To dispatch a request, compute its hash and the nearest server, as usual. If that server is below its capacity, then assign the request to that server. Otherwise, go to the next server in the hash ring and check its capacity, continuing until you find a server that has capacity remaining. There has to be one, since the highest capacity is above the average load, and it’s impossible for every server’s load to be above average. This guarantees some nice things:

  1. No server is allowed to get overloaded by more than a factor of c plus 1 request.
  2. The distribution of requests is the same as consistent hashing as long as servers aren’t overloaded.
  3. If a server is overloaded, the list of fallback servers chosen will be the same for the same request hash — i.e. the same server will consistently be the “second choice” for a popular piece of content. This is good for caching.
  4. If a server is overloaded, the list of fallback servers will usually be different for different request hashes — i.e. the overloaded server’s spillover load will be distributed among the available servers, instead of all landing on a single server. This depends on each server being assigned multiple points in the consistent hash ring.

Real-world results

After testing the algorithm in the simulator and getting more positive results than my simpler algorithm, I started figuring out how to hack it into HAProxy. Adding code to HAProxy wasn’t too bad. The code is pretty clean and well-organized, and after a few days of work I had something that worked well enough that I could replay some traffic through it and see the algorithm in action. And it worked! Mathematical proofs and simulations are nice, but it’s hard to truly believe until you see real traffic hit real servers.

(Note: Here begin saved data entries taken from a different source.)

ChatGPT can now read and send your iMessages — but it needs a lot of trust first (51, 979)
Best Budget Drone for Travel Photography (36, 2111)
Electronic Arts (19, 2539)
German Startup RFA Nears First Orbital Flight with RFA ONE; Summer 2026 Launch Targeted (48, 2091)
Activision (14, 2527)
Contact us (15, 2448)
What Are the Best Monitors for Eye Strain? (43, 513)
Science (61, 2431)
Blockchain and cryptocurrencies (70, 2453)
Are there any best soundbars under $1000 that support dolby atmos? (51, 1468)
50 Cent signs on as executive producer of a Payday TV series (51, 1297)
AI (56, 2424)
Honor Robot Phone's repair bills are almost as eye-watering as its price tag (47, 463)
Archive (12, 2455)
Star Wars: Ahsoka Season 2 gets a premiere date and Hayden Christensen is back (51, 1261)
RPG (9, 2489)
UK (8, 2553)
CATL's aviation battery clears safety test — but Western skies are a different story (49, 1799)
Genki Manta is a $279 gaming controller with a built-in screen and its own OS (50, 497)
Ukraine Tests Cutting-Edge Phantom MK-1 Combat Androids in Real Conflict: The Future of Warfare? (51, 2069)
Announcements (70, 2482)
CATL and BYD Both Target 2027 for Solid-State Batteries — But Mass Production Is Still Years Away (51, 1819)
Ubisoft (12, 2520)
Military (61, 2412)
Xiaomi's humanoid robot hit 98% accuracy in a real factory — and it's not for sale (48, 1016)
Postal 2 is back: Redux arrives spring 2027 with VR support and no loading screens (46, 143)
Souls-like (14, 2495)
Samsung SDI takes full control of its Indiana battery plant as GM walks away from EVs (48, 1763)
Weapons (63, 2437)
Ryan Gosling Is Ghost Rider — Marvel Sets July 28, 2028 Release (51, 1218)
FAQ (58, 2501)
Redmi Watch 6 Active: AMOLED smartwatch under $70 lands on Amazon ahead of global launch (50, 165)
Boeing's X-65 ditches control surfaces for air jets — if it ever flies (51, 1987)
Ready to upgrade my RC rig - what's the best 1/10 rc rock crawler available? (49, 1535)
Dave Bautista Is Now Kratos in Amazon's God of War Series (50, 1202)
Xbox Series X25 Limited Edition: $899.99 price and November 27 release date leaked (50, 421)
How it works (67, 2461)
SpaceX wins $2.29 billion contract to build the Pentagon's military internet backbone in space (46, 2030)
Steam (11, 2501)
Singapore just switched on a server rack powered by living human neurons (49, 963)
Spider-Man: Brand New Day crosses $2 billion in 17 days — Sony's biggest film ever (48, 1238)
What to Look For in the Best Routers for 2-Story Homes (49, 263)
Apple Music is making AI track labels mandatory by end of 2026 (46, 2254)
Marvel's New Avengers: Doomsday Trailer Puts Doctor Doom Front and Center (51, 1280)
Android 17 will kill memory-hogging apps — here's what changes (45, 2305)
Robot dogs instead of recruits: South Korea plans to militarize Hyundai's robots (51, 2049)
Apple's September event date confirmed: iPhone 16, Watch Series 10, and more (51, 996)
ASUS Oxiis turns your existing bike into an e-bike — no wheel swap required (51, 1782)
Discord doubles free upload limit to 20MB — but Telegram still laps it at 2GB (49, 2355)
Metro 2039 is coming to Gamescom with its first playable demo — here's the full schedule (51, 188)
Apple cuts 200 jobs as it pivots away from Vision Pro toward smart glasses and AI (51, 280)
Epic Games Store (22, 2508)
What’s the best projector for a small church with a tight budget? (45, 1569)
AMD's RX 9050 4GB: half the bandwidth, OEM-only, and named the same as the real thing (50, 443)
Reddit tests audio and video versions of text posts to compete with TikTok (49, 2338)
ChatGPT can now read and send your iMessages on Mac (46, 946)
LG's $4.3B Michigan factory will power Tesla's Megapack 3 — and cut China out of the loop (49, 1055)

Armed with that success, in September I sent a proof-of-concept patch to HAProxy. The HAProxy maintainer, Willy Tarreau, was a real pleasure to work with. He recognized the value of the algorithm, and didn’t tell me how terrible my patch was. He did a thorough review and provided some very valuable feedback. It took a little while to work in those suggestions and get things up to snuff, but after a few weeks I had a polished version ready to send to the list. A few more minor tweaks and it was accepted in time for HAProxy 1.7.0-dev5, released on October 26. On November 25, HAProxy 1.7.0 was designated as a stable release, so bounded-load consistent hashing is now generally available.

But what I’m sure you want to know is, what did we actually gain from all of this?

Here’s a graph of the cache behavior before and after changing our HAProxy configuration.

The daily variation is caused by autoscaling: during the day, there’s more traffic, so we start more servers to handle it, and fewer requests could be served by local cache. At night, there’s less traffic, so we shut servers down, and the local cache performance went up somewhat. After switching to the bounded-load algorithm, a much bigger fraction of requests hit local cache, regardless of how many servers were running.

Here’s a graph of the shared cache bandwidth over the same time:

Before the change, each memcached server reached as high as 400 or 500 Mbit/s in outgoing bandwidth during peak hours (about 8Gbit/s in total). Afterwards, there’s less variation, and the servers stay comfortably below 100 Mbit/s each.

What’s not graphed is performance, in terms of response times. Why? Because they stayed exactly the same. The least-connection policy was doing a good job of keeping servers from getting overloaded, and fetching things from memcached is fast enough that it doesn’t have a measurable effect on the response times. But now that a much smaller fraction of the requests rely on the shared cache, and because that fraction doesn’t depend on the number of servers we run, we can look forward to handling a lot more traffic without saturating the memcached servers. In addition, if a memcached server ever goes down, the overall effect it has on Skyfire will be much less.

All in all, I’m very happy to see how a little bit of algorithm work turned a single point of failure into something a whole lot better.